Depois de vencer o Leopardo de Ouro em Locarno, em agosto passado, e outros prémios que foi conquistando em diversos festivais internacionais, podemos finalmente expor-nos diante da magnitude de Vitalina Varela. Estreia no dia 31, bem a propósito, na véspera do dia dos mortos.
Abrimos os olhos num ecrã negro e habituamos o olhar à pureza da ausência de luz. Assim detetamos a procissão lenta de criaturas – podiam muito bem ser zombies – que se arrastam à saída do cemitério, acentuadas pelo tom chiaroscuro renascentista da fotografia etérea e irreal de Leonardo Simões. Na verdade Vitalina Varela (VV) não deixa de ser um filme de zombies, tal como o próprio Ventura de certa forma já o era em Cavalo Dinheiro, naquilo que muitos viram como uma aproximação às produções estilizadas que Val Lewton produziu para Jacques Tourneur.
“Chegaste atrasada”, hão-de sentenciar a Vitalina as vozes de rostos baixos depois desta figura imponente, quase irreal, descer as escadas do avião, descalça, numa arrepiante imagem noturna, ainda antes de surgir no ecrã o título do filme que é também o seu nome. Vitalina Varela é então a personagem, é o próprio filme, mas é também a mulher real, plena na sua condição e naquilo que o tempo e a história lhe concederam. Por aí se vai esboçando o sentimento de mundo paralelo que sentimos ao longo deste filme quase ausente de diálogos, sublinhado apenas por um permanente ruído de fundo de vozes, ruídos e sussurros.

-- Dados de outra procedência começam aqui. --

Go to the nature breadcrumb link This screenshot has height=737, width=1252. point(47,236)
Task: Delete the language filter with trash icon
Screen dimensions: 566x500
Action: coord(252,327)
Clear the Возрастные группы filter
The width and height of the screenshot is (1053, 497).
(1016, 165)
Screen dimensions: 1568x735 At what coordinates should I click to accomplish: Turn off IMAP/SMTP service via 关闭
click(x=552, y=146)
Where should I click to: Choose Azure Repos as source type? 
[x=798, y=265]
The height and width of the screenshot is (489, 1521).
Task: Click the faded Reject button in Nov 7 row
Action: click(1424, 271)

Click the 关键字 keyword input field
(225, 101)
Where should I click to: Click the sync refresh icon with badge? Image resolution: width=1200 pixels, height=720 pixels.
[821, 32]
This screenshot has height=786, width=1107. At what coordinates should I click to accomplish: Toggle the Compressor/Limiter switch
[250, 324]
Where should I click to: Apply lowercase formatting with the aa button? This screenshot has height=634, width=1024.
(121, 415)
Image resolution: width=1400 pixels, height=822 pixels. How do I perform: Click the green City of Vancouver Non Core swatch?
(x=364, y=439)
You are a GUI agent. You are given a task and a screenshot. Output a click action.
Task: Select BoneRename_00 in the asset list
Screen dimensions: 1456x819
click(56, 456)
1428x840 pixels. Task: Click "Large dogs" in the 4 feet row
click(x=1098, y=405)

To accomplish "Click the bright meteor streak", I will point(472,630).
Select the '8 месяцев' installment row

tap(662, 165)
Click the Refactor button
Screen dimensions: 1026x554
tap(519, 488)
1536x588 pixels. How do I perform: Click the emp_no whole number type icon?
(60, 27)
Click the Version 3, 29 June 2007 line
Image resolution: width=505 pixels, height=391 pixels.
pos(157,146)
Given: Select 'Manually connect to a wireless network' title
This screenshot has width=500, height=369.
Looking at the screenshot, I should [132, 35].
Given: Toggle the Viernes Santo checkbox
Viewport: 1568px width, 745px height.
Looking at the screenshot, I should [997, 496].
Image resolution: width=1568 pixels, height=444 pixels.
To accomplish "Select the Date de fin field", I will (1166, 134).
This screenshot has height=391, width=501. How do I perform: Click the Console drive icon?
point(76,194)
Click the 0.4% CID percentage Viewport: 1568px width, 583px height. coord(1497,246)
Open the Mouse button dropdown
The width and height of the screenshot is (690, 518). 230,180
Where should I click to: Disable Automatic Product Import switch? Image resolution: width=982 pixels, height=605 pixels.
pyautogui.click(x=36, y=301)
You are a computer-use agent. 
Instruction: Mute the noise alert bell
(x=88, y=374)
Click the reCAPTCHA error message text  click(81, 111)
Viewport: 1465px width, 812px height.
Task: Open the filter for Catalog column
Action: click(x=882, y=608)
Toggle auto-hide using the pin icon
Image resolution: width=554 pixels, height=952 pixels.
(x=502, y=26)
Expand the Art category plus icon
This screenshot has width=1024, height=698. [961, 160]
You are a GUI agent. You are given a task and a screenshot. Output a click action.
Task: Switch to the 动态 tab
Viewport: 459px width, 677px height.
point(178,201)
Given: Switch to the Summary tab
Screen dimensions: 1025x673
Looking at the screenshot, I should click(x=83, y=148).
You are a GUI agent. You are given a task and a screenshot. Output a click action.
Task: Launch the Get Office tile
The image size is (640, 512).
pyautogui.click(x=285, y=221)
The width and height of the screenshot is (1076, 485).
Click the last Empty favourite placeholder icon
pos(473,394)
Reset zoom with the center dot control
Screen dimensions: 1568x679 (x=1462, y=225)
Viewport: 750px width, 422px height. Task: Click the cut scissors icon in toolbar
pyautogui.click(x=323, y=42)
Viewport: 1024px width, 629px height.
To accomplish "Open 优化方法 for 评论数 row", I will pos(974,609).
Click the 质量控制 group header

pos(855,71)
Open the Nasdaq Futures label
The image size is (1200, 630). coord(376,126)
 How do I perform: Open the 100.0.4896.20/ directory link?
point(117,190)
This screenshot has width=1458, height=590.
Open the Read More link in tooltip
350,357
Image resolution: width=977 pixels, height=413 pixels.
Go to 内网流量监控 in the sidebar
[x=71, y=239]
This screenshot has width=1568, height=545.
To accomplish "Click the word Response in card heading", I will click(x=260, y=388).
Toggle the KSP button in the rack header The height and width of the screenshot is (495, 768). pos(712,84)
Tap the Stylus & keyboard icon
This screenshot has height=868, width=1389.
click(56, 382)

Percebe-se que VV terá a sua génese em Cavalo Dinheiro – também distinguido em Locarno com o prémio de realização -, onde Vitalina já se queixara de chegar atrasada ao funeral do marido, embora essa ligação seja até herdeira dos filmes anteriores. Em certa medida pressentimos as trevas de VV no afunilar de imagens e luz patentes na exposição e instalação Pedro Costa Companhia, exibida em Serralves há quase um ano. A depuração atinge tal ordem que revela fotografias antigas sobre a condição humana, como as de Jacob Riis ou Walker Evans, nessa mesma exposição, mas também na forte evocação pictórica dos autênticos quadros-vivos de Vitalina Varela, ensaiando um estilo exacerbado, luminoso e alongado próximo de um El Greco negro.
É ao contemplar esta sucessão de admiráveis planos fixos que sentimos a desaceleração da câmara e a imobilização dos fotogramas, como se o cinema regressasse à fotografia e antes disso à pintura num exercício de imortalização das figuras como que apanhadas em permanente luta contra a morte. Celebra-se assim essa vontade de ser cinema, tal como na justa expressão do texto seminal de André Bazin, A Ontologia da Imagem Fotográfica, escrito em 1945, contido na obra fundamental Q’est-ce que le Cinéma?
É mesmo do outro mundo, este cinema que começou por nos encandear com a luz do sol em Casa de Lava (1994), iluminando também Pedro Costa a seguir um outro rumo – quem sabe, talvez à procura dos rostos das mulheres cabo-verdianas que admitimos terá visto em Sans Soleil, de Chris Marker (1983) -, descobrindo o rosto dos outros em Cabo Verde, transferindo para esses rostos negros o contraste a preto e branco que transportava da fotografia de O Sangue (1989) tornando ainda mais denso, vivo e humano o seu cinema. Um percurso prolongado em Ossos (1997) e, naturalmente, exacerbado em No Quarto da Vanda (2000), antes de Juventude em Marcha (2006) e Cavalo Dinheiro (2014), igualmente visitado no formato das suas curtas. Sim, o cortejo de Vitalina Varela vem de longe a celebrar o seu requiem negro.